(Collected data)
BEGIN
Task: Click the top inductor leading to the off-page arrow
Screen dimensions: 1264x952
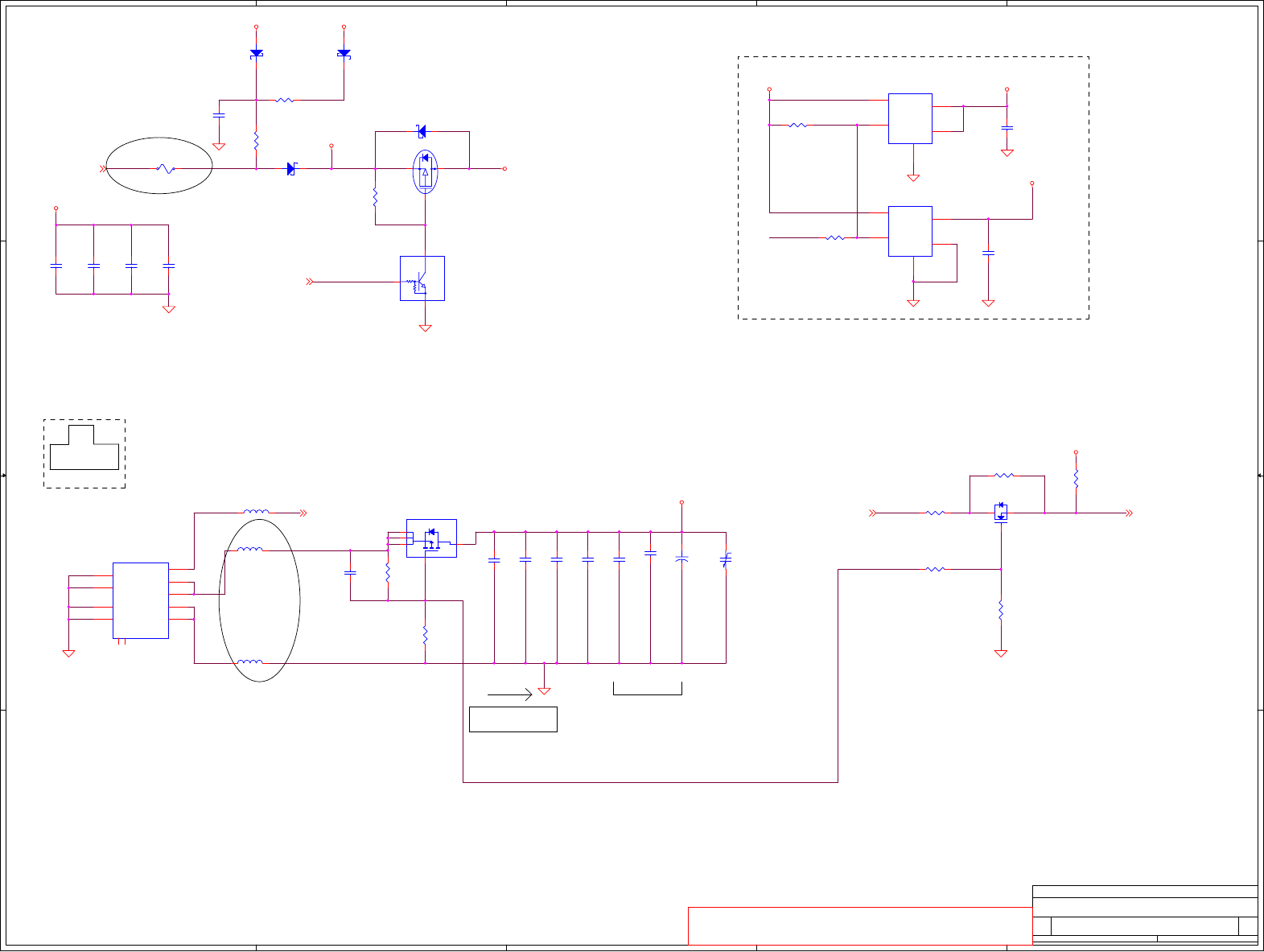Action: click(257, 512)
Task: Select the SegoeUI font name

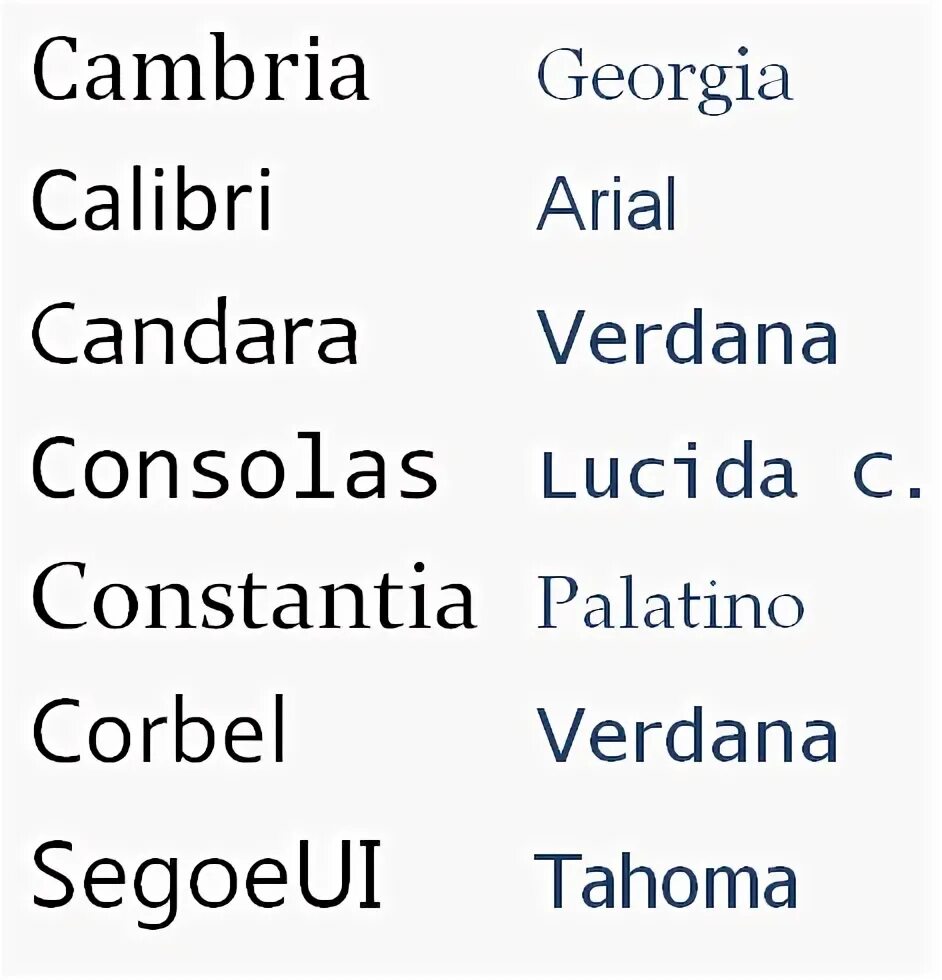Action: (x=207, y=881)
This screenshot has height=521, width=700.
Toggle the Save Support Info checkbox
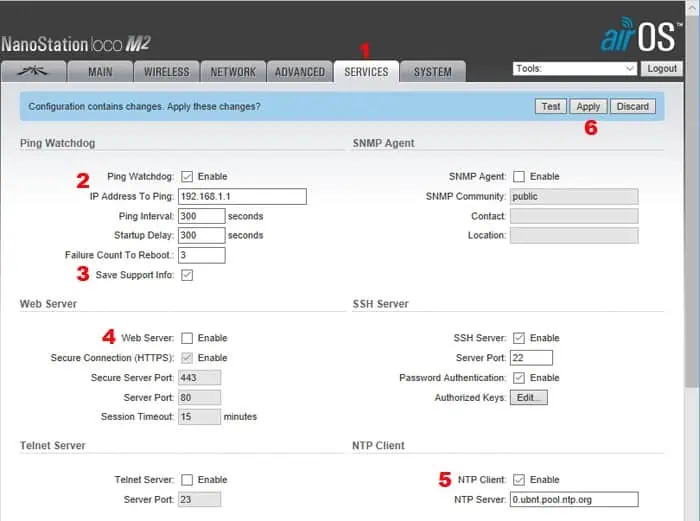(187, 275)
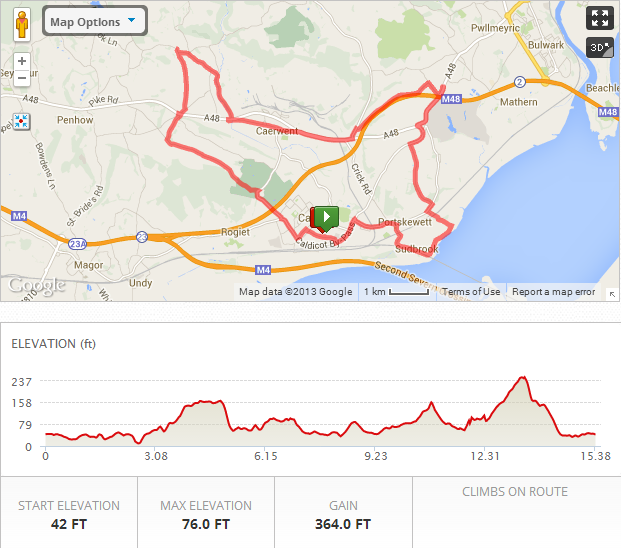Click the elevation peak on chart
Image resolution: width=621 pixels, height=548 pixels.
coord(524,377)
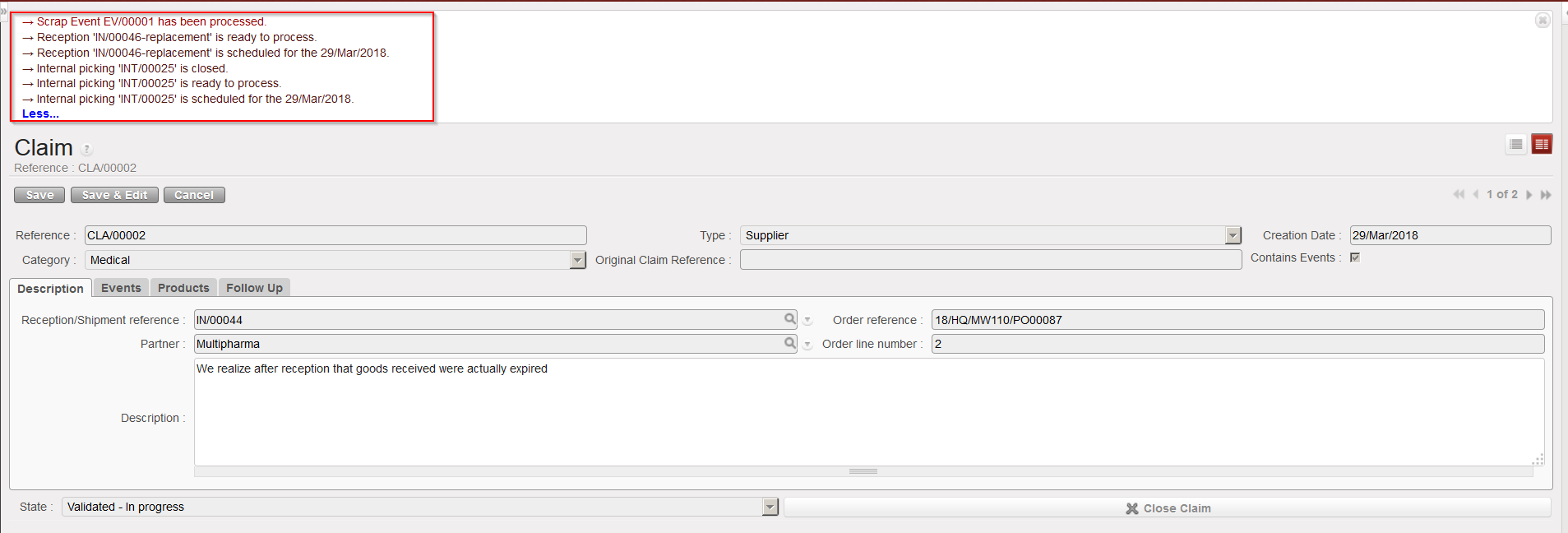Open Claim help question mark icon
This screenshot has height=533, width=1568.
86,150
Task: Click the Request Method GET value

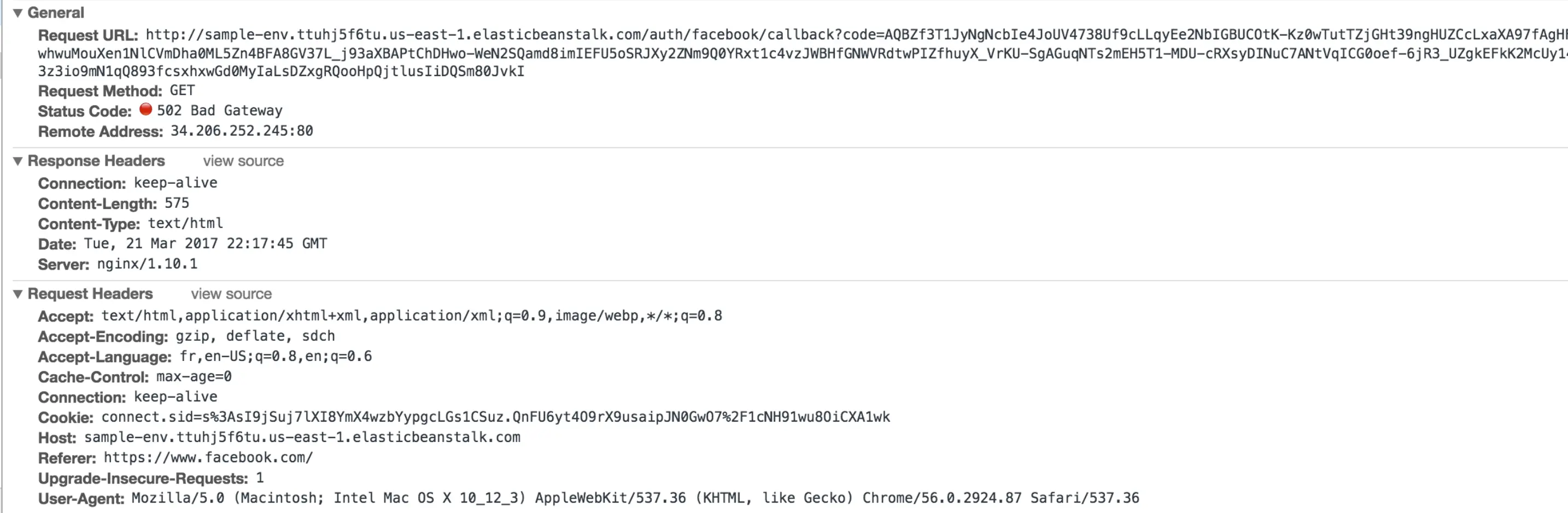Action: click(x=182, y=91)
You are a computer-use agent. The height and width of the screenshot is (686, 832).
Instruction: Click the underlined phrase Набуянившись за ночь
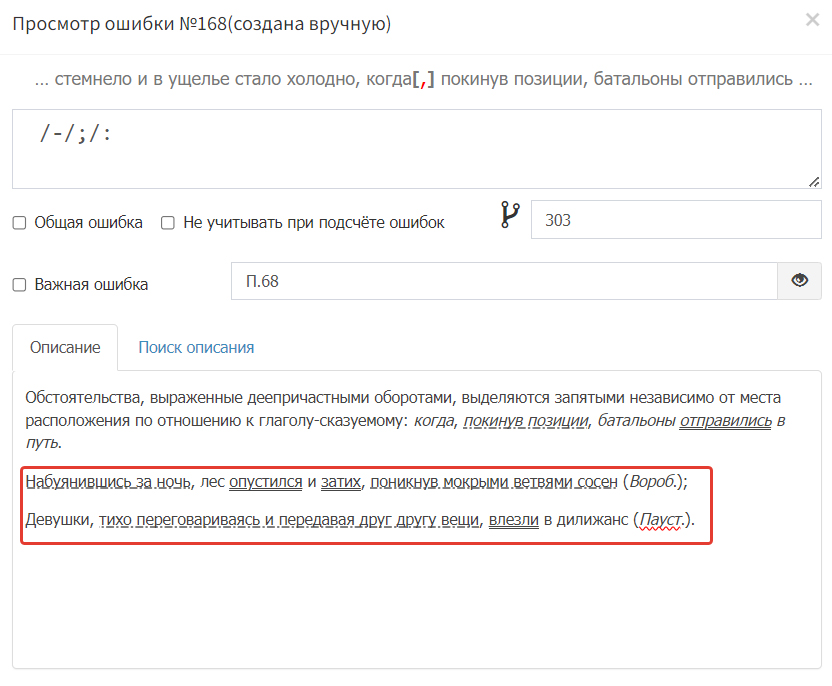point(108,482)
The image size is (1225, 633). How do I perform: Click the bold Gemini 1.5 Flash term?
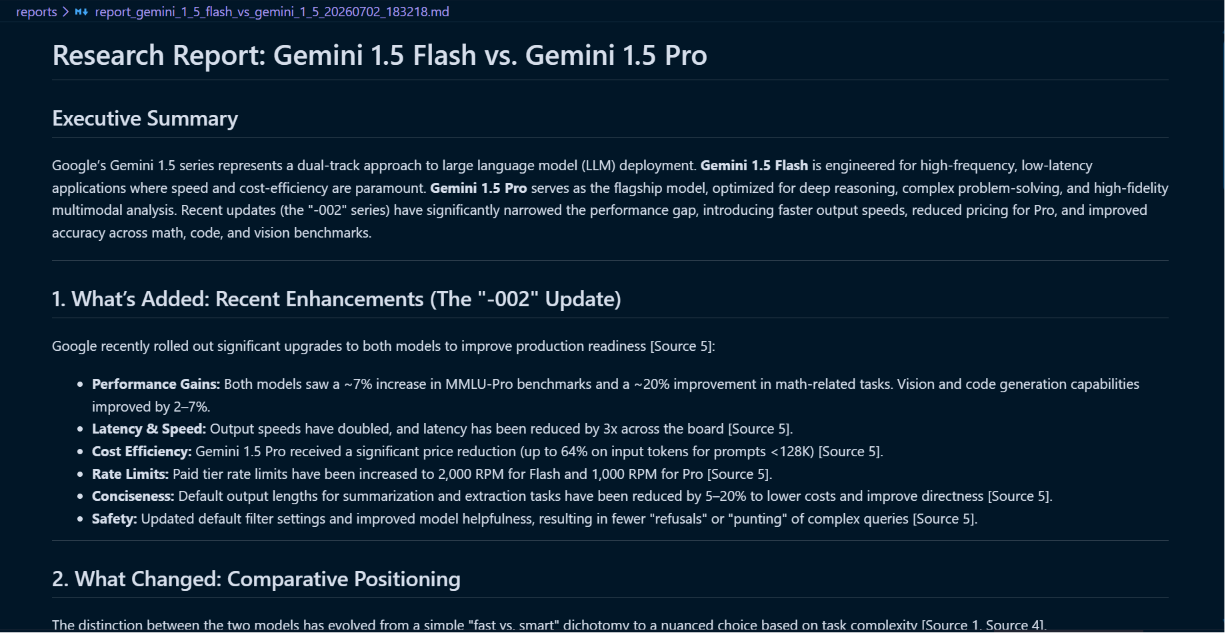point(754,165)
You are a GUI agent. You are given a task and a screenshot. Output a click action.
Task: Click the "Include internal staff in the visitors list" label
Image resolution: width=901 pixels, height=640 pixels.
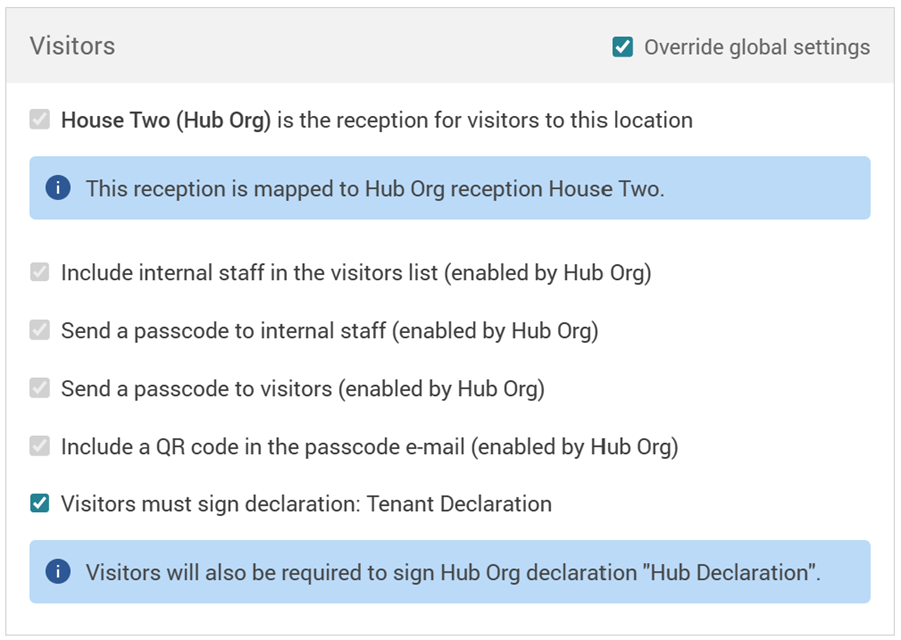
END
▶ Task directions: Restate each line of the records exactly; pictures do not belong in the copy.

▶ Result of this task:
Task: Click the top inductor leading to the off-page arrow
Screen dimensions: 1264x952
Action: click(257, 512)
Task: Select the SegoeUI font name

Action: (x=207, y=881)
This screenshot has height=521, width=700.
Toggle the Save Support Info checkbox
(187, 275)
Click the elevation peak on chart
Image resolution: width=621 pixels, height=548 pixels.
coord(524,377)
Open Claim help question mark icon
This screenshot has height=533, width=1568.
86,150
Task: Click the Request Method GET value

Action: click(x=182, y=91)
You are a computer-use agent. The height and width of the screenshot is (686, 832).
Instruction: Click the underlined phrase Набуянившись за ночь
point(108,482)
The image size is (1225, 633). How do I perform: Click the bold Gemini 1.5 Flash term?
point(754,165)
You are a GUI agent. You are given a task and a screenshot. Output a click action.
Task: Click the "Include internal staff in the visitors list" label
Image resolution: width=901 pixels, height=640 pixels.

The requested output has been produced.